2 lenders reject proposed mediation over 'KIKO' dispute
All Headlines 17:13 March 05, 2020
SEOUL, March 5 (Yonhap) -- Two of six banks in a decade-old dispute with local companies over currency-linked derivatives products said Thursday that they have rejected the latest mediation proposed by South Korea's top financial regulator.
The move by two lenders -- Citibank Korea and Korea Development Bank (KDB) -- came about three months after the dispute settlement committee of the Financial Supervisory Service (FSS) advised the banks to pay a combined total of 25.5 billion won (US$21.5 million) to four local businesses that had signed to purchase the so-called knock-in, knock-out contracts in 2008 or prior.
"After extensive internal discussions and consultations with the board of directors regarding the FSS mediation recommendation made by the Financial Disputes Mediation Committee (the 'Committee') with respect to Ilsung Hisco, Citibank Korea does not propose to proceed as recommended by the Committee," Citibank said in a released statement.
Under the FSS recommendation proposed on Dec. 13, Citibank Korea was advised to pay 600 million won to the local firm, according to earlier reports.
KDB has also decided to reject the FSS proposed settlement, according to bank officials.
The state-run bank was told to pay 2.8 billion won in compensation to Ilsung Hisco.
The FSS had also recommended the banks to voluntarily settle their disputes with some 150 other local firms that had failed to file legal complaints.
Citibank said it will closely review each case to work toward a solution.

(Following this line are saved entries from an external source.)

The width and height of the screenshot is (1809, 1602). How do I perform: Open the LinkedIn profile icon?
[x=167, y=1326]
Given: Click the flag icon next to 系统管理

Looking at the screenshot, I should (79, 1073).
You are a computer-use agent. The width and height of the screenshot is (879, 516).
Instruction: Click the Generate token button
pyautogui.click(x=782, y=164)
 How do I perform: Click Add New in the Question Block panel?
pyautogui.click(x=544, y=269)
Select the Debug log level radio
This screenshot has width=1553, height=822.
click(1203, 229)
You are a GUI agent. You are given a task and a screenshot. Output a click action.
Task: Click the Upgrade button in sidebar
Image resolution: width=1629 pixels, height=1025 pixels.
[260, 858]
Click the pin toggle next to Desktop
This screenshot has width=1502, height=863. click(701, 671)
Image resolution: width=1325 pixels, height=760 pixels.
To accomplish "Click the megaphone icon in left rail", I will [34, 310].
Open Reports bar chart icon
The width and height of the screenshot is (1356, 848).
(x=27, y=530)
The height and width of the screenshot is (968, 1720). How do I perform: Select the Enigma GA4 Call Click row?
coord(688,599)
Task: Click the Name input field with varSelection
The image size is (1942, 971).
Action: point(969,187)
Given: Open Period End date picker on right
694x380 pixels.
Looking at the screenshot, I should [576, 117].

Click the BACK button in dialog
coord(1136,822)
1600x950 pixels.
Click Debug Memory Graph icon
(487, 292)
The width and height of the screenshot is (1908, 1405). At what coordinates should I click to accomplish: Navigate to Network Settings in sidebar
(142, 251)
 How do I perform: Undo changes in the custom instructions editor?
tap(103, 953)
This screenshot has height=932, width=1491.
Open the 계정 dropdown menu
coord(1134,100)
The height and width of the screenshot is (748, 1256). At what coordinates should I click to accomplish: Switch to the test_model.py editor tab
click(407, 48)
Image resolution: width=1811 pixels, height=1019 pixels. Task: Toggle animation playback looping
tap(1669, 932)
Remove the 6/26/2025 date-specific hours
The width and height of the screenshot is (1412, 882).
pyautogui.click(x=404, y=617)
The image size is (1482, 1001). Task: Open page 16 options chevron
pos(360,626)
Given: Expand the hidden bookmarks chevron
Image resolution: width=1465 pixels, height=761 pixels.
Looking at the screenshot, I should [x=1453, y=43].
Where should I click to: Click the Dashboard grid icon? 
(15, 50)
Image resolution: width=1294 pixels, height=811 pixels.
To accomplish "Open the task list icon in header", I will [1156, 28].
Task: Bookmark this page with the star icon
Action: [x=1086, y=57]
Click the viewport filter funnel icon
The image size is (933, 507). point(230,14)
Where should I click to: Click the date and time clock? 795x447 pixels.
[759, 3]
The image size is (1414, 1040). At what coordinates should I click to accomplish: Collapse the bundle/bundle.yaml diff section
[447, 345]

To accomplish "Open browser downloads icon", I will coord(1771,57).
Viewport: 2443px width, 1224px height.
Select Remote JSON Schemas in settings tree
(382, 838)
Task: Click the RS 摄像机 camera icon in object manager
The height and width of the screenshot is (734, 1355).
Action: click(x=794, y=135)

"With respect to other entities which have not obtained court judgments and are being reviewed by the FSS for consideration, Citibank Korea will review all relevant facts on a case by case basis in accordance with past judicial precedent and work towards a solution which may, depending on the facts of each situation and the application of judicial precedent, include partial settlement," it said.
The KIKO currency-linked derivatives were designed to allow buyers to hedge against volatile currency swings, allowing them to sell foreign currency at a fixed rate when the exchange rate moved within a pre-set range.
However, with the outbreak of the global financial crisis in 2008, the Korean won tumbled 25.7 percent against the U.S. dollar in that year alone, causing heavy losses for KIKO buyers.